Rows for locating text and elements
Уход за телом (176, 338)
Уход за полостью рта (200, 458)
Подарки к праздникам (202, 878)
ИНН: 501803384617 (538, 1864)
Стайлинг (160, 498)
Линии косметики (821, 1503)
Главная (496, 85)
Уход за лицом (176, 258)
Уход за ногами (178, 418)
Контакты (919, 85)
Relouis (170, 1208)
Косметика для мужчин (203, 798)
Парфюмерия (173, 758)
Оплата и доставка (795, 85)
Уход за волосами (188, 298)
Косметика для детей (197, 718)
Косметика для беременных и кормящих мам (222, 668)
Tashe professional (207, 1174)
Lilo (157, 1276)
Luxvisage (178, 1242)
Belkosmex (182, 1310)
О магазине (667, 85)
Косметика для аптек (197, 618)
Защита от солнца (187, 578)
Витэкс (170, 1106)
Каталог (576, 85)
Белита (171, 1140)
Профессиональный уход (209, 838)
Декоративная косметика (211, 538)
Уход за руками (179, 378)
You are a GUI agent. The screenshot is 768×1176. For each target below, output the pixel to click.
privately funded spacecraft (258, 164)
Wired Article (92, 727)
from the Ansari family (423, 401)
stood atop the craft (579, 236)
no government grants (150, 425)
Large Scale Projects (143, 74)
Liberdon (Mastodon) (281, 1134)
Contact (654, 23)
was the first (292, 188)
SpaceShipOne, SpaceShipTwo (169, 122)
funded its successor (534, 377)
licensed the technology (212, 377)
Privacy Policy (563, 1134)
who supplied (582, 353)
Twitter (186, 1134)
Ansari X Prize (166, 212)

● Exercise requirements:
Switch "Twitter" to "X" in the rows above and write them out again, leaving everything else unchanged.

● Written answer:
Уход за телом (176, 338)
Уход за полостью рта (200, 458)
Подарки к праздникам (202, 878)
ИНН: 501803384617 (538, 1864)
Стайлинг (160, 498)
Линии косметики (821, 1503)
Главная (496, 85)
Уход за лицом (176, 258)
Уход за ногами (178, 418)
Контакты (919, 85)
Relouis (170, 1208)
Косметика для мужчин (203, 798)
Парфюмерия (173, 758)
Оплата и доставка (795, 85)
Уход за волосами (188, 298)
Косметика для детей (197, 718)
Косметика для беременных и кормящих мам (222, 668)
Tashe professional (207, 1174)
Lilo (157, 1276)
Luxvisage (178, 1242)
Belkosmex (182, 1310)
О магазине (667, 85)
Косметика для аптек (197, 618)
Защита от солнца (187, 578)
Витэкс (170, 1106)
Каталог (576, 85)
Белита (171, 1140)
Профессиональный уход (209, 838)
Декоративная косметика (211, 538)
Уход за руками (179, 378)
You are a GUI agent. The screenshot is 768×1176. For each target below, output the pixel to click.
privately funded spacecraft (258, 164)
Wired Article (92, 727)
from the Ansari family (423, 401)
stood atop the craft (579, 236)
no government grants (150, 425)
Large Scale Projects (143, 74)
Liberdon (Mastodon) (281, 1134)
Contact (654, 23)
was the first (292, 188)
SpaceShipOne, SpaceShipTwo (169, 122)
funded its successor (534, 377)
licensed the technology (212, 377)
Privacy Policy (563, 1134)
who supplied (582, 353)
X (186, 1134)
Ansari X Prize (166, 212)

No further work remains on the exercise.